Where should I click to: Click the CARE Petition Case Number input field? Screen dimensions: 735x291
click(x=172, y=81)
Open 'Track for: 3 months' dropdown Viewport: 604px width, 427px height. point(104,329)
==
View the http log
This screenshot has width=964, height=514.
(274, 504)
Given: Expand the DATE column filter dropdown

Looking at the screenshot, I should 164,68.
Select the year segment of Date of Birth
--
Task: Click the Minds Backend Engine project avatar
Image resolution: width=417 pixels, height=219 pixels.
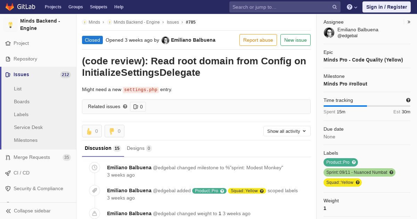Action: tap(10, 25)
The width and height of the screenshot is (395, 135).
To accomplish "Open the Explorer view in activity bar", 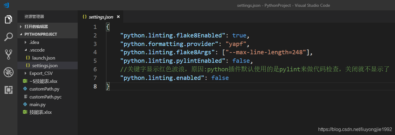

## EXERCISE AIM
Reproduce verbatim the records from the line containing "View the http log" through the line containing "Select the year segment of Date of Birth", including both of those lines.

## THE REPLY
View the http log
This screenshot has width=964, height=514.
(274, 504)
Given: Expand the DATE column filter dropdown

Looking at the screenshot, I should 164,68.
Select the year segment of Date of Birth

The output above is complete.